Created October 12, 2018 05:42
An idiom (not practical) to emulate __restrict

The code below emulates "restrict", the function argument attribute that indicates the ranges of the pointers do not overlap. It explains its limitations:

struct Aligned {
    alignas(1024) double d;

using u = unsigned;
constexpr u count = 1 << 10;
using ul = unsigned long;

void max(double *r, const double *left, const double *right) {
    for(int i = 0; i < count; ++i ) {
        r[i] = left[i] < right[i] ? right[i] : left[i];
// The following code shows it is currently possible
// for Clang to deduce overlapping does not occur
// However, other rules of the standard language
// prevents programmers from using a generalization
// of the idiom shown below
// The idiom is very brittle,
// it relies on Clang realizing that
// count <= count + long(o1)
// count <= count + long(o2)
// because o1, o2 are 32 bit numbers
// thus, it is barely able to prove
// count <= (left - r)
// and count <= (right - left)
// that is, there is no overlap.
// We don't need "restrict", what we need are
// ways to tell the compiler general assertions
void max(Aligned *a, u o1, u o2) {
    auto r = &a->d;
    auto left = r + (count + long(o1));
    auto right = left + (count + long(o2));
    max(r, left, right);

#include <assert.h>

// one annoyance with the current standard:
void call_max(double *r, double *s1, double *s2) {
    // suppose the program makes it so that these
    // assertions are always true here
    assert(count <= (s1 - r));
    assert((s1 - r) < (1 << 32));
    assert(count <= (s2 - s1));
    assert((s2 - s2) < (1 << 32));
    // and all of them are aligned to at least 1024
    auto diff1 = (s1 - r);
    auto diff2 = (s2 - s1);
        reinterpret_cast<Aligned *>(r), //<- undefined behavior
            // there is no way to say
            // "I know what I am doing, you can now treat r as an Aligned *
            // This is a case in which the type system forces rules
            // on the programmers without recourse, not the C++ way
            // that otherwise let's you hurt yourself with all sorts
            // of "nuclear powered foot machine guns"

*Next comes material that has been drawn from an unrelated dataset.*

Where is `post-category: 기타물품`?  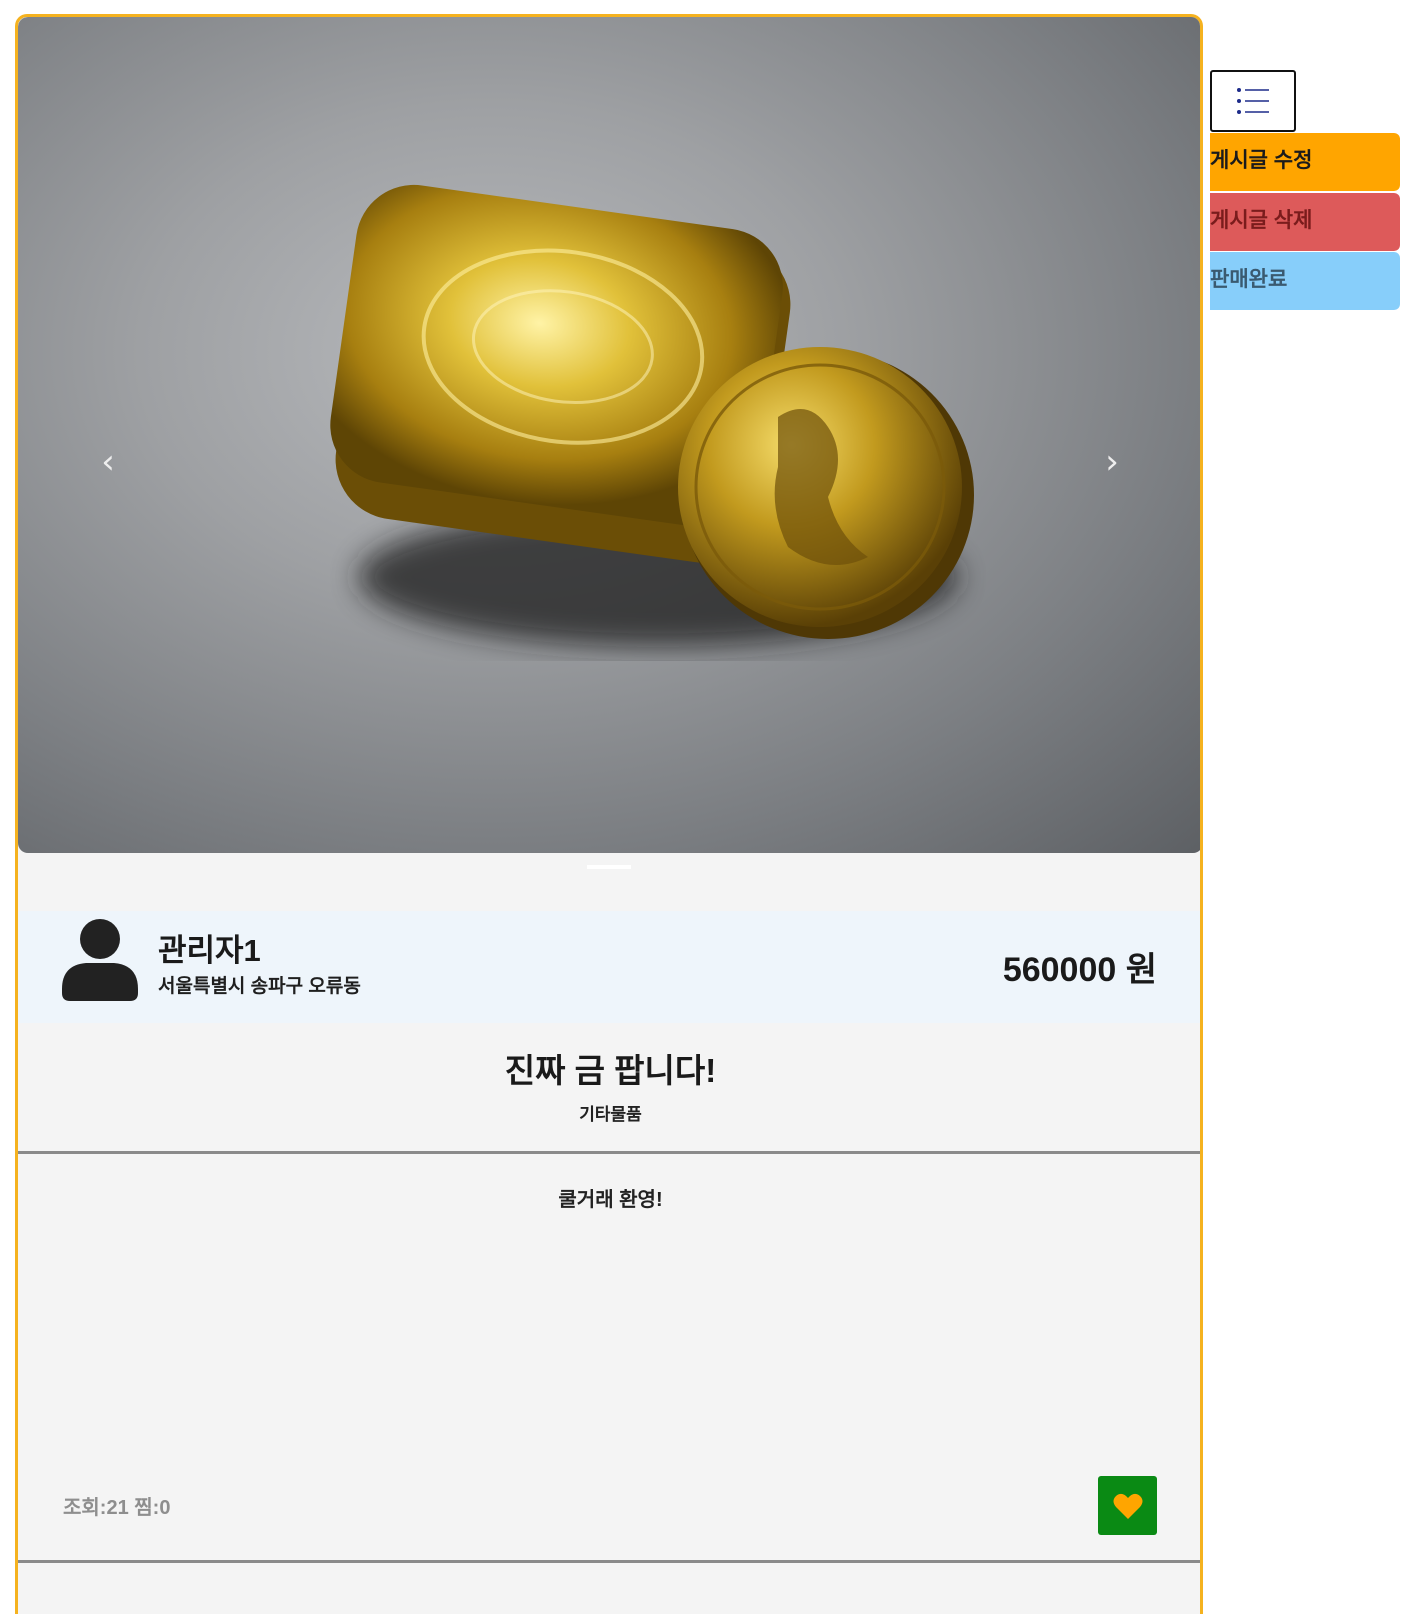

For that code, Clang is able to leverage that the ranges do not overlap to enable vectorization, if allowed to work on AVX512, it is able to operate on 8 double at a time see code in the Compiler Explorer.

For brevity, let us look at "call_max":

call_max(double*, double*, double*): # @call_max(double*, double*, double*)
  sub rdx, rsi
  sub rsi, rdi
  shr rdx, 3
  movabs rax, 34359738360
  and rax, rsi
  add rax, rdi
  add rax, 8192
  mov ecx, edx
  xor edx, edx
.LBB2_1: # =>This Inner Loop Header: Depth=1
  vmovupd zmm0, zmmword ptr [rax + 8*rcx + 8192]
  vmaxpd zmm0, zmm0, zmmword ptr [rax]
  vmovupd zmmword ptr [rdi + 8*rdx], zmm0
  add rdx, 8
  add rax, 64
  cmp rdx, 1024
  jne .LBB2_1

There is only one conditional, to loop back.